Someone sent me this grossly overexposed photo (this was a still frame issue, but obviously the same thing applies to video):

Before



There was no hope of rescuing it, so I instead chose to emphasize the problem and thereby create what I hoped was a pleasing effect:

After


PeterDuke wrote on 11/2/2014, 5:40 PM
"If I had access to colorizing technology (i.e., the software used to colorize B&W films), I could perhaps find similar areas in other parts of the video that were properly exposed, and use those colors and textures to fill the over-exposed areas."

I had thought along similar lines. Sometimes it is only one or two channels that have saturated. When the blue saturates with a blue sky, the sky tends to turn green before white, for instance. If you turned the extreme highlights into a grey scale to retain some sort of graduation in brightness, and then colourise it to a blue sky, you may be able to get something sensible. However, if you had light coloured buildings, vehicles, etc. they may be burnt out more than the sky and may make the exercise worthless.

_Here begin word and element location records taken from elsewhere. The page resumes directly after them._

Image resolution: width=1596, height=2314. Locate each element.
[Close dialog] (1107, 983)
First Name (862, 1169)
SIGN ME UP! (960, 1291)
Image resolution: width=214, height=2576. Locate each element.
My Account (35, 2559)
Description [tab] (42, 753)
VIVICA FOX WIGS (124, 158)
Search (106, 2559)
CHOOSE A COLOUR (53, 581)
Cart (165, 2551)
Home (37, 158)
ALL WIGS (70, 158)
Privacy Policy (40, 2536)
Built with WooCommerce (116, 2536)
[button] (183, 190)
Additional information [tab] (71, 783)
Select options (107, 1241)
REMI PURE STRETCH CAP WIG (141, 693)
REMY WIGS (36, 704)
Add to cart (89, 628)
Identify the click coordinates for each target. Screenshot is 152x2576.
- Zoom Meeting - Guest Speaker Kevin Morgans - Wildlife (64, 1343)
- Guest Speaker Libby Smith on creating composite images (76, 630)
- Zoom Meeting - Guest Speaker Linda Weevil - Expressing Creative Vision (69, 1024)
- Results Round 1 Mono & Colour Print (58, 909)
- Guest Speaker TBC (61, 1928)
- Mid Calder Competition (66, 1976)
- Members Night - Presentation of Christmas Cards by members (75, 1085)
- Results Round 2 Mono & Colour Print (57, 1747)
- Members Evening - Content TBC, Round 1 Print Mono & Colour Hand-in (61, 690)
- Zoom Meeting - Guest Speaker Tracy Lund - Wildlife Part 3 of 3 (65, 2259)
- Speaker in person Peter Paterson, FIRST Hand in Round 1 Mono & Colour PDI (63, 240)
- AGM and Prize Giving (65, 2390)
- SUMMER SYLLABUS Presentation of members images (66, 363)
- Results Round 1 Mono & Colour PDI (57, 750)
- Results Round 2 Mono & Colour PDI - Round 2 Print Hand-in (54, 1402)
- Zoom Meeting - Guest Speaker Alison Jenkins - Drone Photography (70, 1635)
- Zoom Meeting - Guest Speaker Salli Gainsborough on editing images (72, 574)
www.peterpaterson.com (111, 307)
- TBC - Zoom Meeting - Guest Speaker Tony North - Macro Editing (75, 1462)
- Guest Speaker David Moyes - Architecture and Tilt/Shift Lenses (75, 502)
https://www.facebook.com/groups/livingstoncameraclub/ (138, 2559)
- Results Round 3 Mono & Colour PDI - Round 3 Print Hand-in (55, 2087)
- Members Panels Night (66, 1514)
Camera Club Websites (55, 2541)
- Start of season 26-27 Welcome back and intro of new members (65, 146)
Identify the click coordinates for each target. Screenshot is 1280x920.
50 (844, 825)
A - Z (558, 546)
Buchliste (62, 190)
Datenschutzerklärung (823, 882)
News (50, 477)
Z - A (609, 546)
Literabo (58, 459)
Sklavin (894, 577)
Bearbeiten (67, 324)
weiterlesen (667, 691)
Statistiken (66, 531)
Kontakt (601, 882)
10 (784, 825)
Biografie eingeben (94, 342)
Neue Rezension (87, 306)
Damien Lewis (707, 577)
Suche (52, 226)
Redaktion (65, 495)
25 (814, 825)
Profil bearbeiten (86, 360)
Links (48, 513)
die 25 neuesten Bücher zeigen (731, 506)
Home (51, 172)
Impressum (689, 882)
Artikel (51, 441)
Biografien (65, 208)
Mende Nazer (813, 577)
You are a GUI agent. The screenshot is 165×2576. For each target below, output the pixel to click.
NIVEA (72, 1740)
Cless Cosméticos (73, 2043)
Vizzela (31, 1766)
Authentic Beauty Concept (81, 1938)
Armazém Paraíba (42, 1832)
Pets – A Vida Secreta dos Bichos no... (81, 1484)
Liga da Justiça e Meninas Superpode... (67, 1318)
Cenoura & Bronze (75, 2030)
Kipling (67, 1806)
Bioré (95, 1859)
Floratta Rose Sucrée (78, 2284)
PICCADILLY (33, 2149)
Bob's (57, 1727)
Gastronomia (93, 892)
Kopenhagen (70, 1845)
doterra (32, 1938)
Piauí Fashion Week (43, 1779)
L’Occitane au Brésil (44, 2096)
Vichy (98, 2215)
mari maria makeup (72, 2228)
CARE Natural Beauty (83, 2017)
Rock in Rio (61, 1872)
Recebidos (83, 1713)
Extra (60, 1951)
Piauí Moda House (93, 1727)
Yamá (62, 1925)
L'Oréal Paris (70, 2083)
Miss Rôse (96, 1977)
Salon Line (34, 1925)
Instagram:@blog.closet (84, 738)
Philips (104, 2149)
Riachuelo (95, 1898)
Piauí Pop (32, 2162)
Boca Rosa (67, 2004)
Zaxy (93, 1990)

Another approach with a saturated blue channel in a blue sky is to predict what the blue level should be from the unsaturated green and red levels and substitute (after darkening the sky of course so that the predicted blue level no longer saturates).
TeetimeNC wrote on 11/3/2014, 9:12 AM
>Sometimes it is only one or two channels that have saturated.

I recommend getting "Adobe Photoshop Restoration and Retouching" for some excellent techniques for restoring over exposed and/or faded footage. Although written for photos, many of the techniques are relevant for video. And, you can do some amazing video restoration in Photoshop. One of their favorite techniques is replacing an overexposed channel with one of the good channels.

Amazingly, you can buy this $39 book for as little as $3 used from Amazon. I paid $5 for mine.

Also, sometimes I can get a "good enough" correction in Vegas by duplicating the track and then set the upper track to multiply and set the opacity as desired.